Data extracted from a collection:

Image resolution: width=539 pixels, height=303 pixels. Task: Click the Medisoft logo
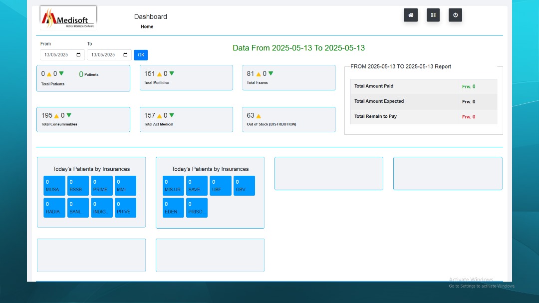click(x=68, y=18)
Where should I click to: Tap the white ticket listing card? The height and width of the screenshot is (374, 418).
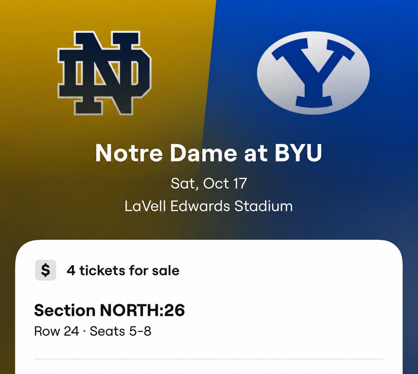click(209, 307)
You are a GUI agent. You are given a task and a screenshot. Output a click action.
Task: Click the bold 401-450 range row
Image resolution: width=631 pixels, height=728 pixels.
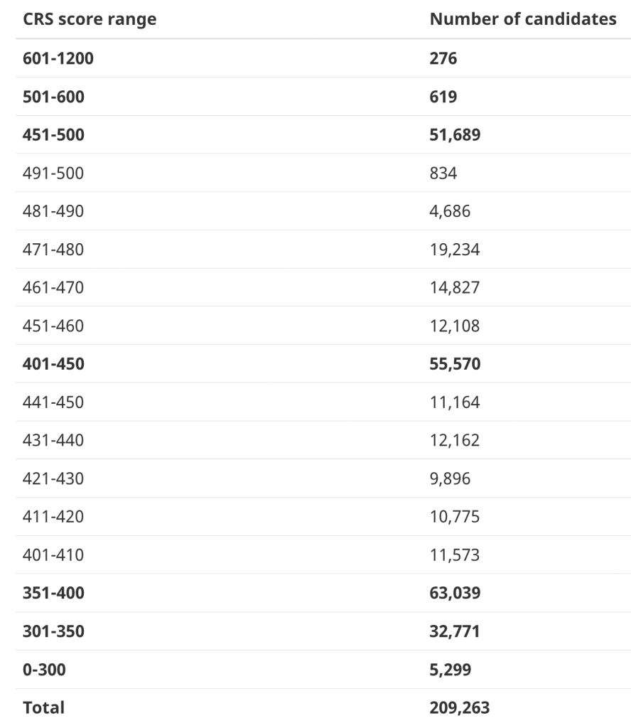[323, 363]
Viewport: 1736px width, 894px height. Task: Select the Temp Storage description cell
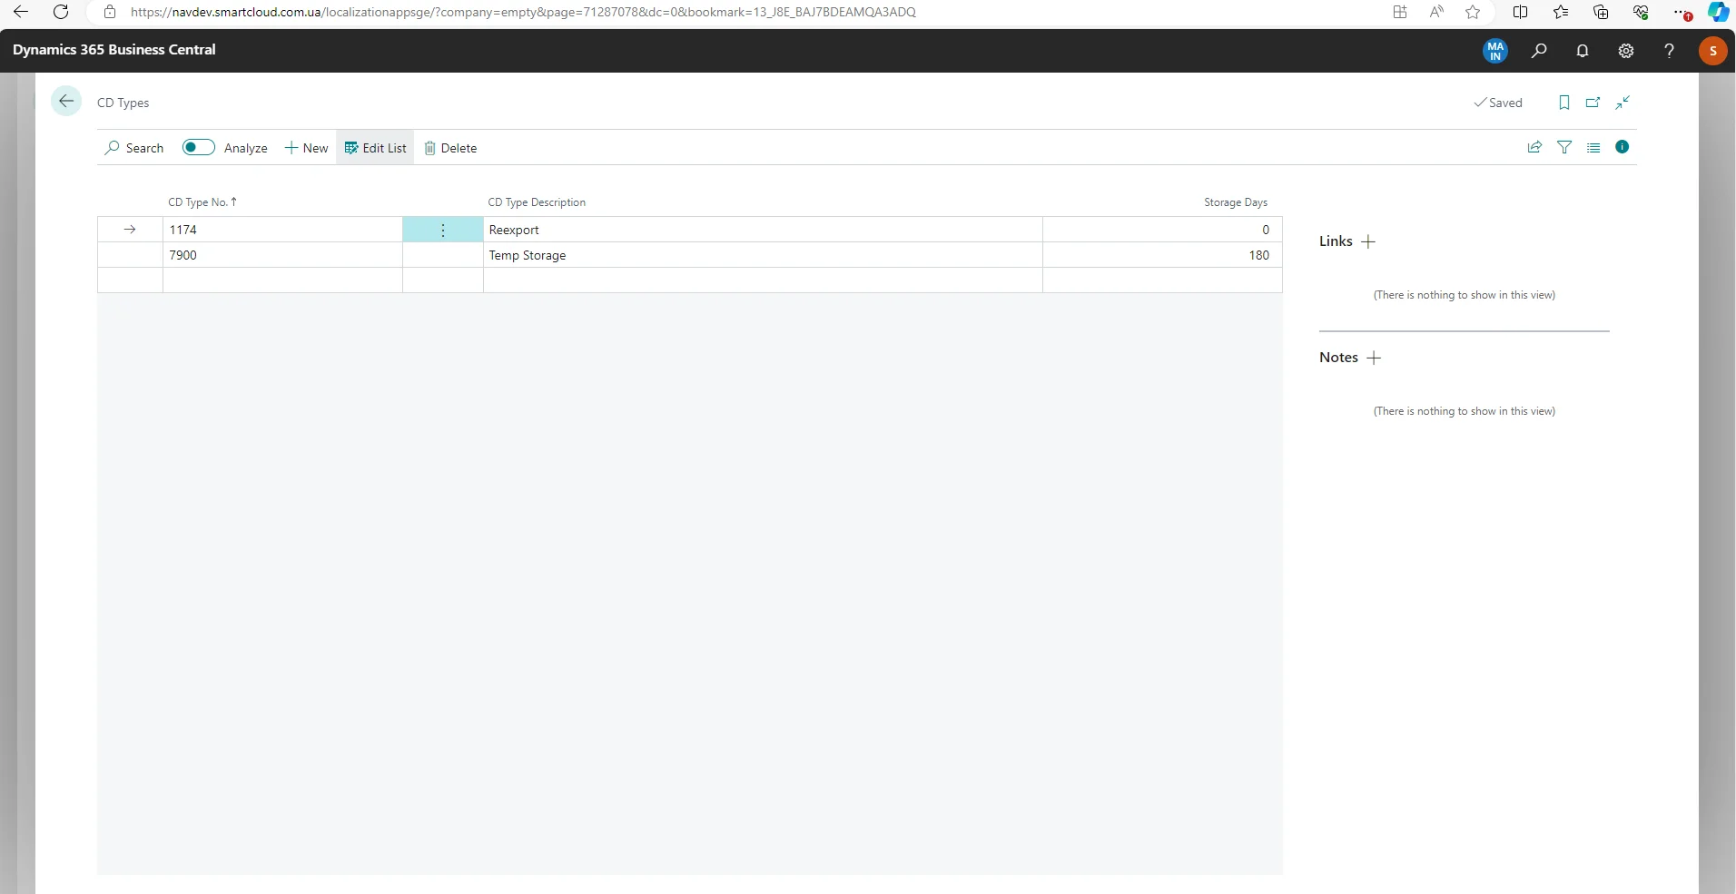click(761, 255)
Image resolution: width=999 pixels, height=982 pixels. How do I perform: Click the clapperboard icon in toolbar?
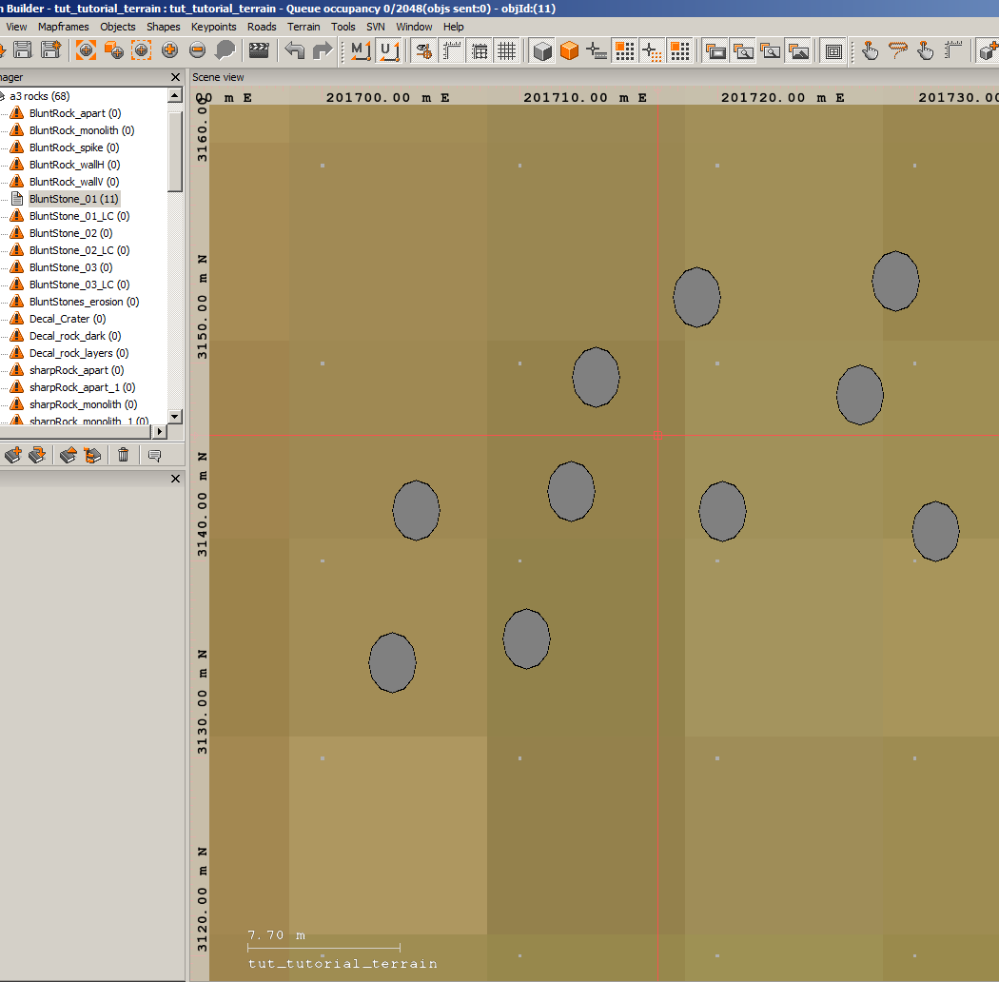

_Exercise_
Tally the lines above that contain the string "pixels", with case counting, and give only the number.

_Finished task_
3